After the high values achieved in recent New York Asian art auctions, the art world’s eyes focus to Sotheby’s Hong Kong, with Chinese selling art, jewellery and wine this week.
Sotheby’s also held up well in New York, selling over US$41 million (HK$318.3 million) of Chinese ceramics and classical paintings – way above the US$22 million (HK$170.8 million) minimum expected, while Christie’s sold US$45.7 million (HK$354.8 million) – nearly three times the estimate, reported Britain’s Daily Telegraph. Bonham’s made healthy sales of US$9million (HK$69.9 million).
This week sees Sotheby’s in Hong Kong launch into a heavyweight round of sales, expected to fetch up to US$200m (HK$1.55 billion), which would rank Hong Kong third behind leading global venues London and New York.
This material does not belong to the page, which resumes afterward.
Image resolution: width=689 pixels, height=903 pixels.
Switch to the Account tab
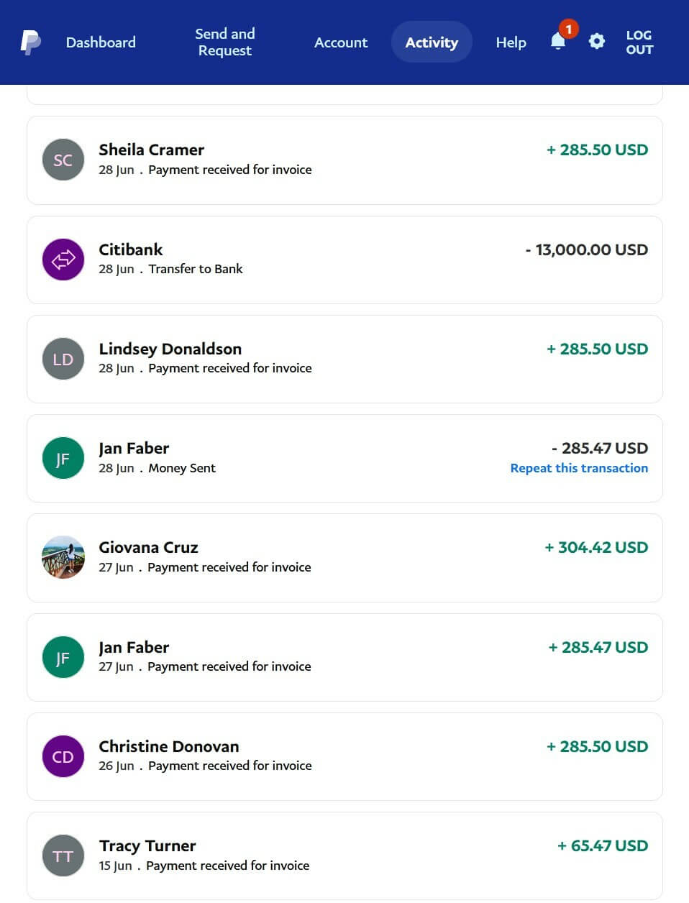[341, 42]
But these estimates just show how far the Chinese art market has slid since the dizzy heights of April 2011, when similar auctions raised $447m (HK$3.47 billion). It wasn’t just Sotheby’s: rivals Christie’s saw sales slump from $904m to $685m from 2011 to 2012. While mainland China charged ahead to became the world’s biggest art and antiques market in 2011, it tanked in 2012, while the rest of the world held reasonably steady.
So why is China a different story? Two recent art market reports have highlighted the slide in Chinese art sales. According to French auction data producers Artprice, in association with China’s Artron, fine art sales in mainland China fell by 44.2 per cent from US$9 billion (HK$69.9 billion) in 2011 to $5.1 billion (HK$39.6) in 2012. Shortly afterwards, the European Fine Art Fair (TEFAF) estimated the sales drop to be even worse, estimating it at more than 50 per cent for Sotheby’s and Christie’s in Hong Kong and China’s mainland auctioneers, Poly and China Guardian.
According to British newspaper the Daily Telegraph, there are various explanations: “the most obvious being that the Chinese market was so overcooked in 2011 that a radical adjustment was inevitable.”
Maybe it just dawned on Chinese collectors and investors that this was a good old fashioned bubble and that their art was now way overpriced. This also coincided with the check in the mainland economy and the political pause as China waited to see what changes the new leadership would bring.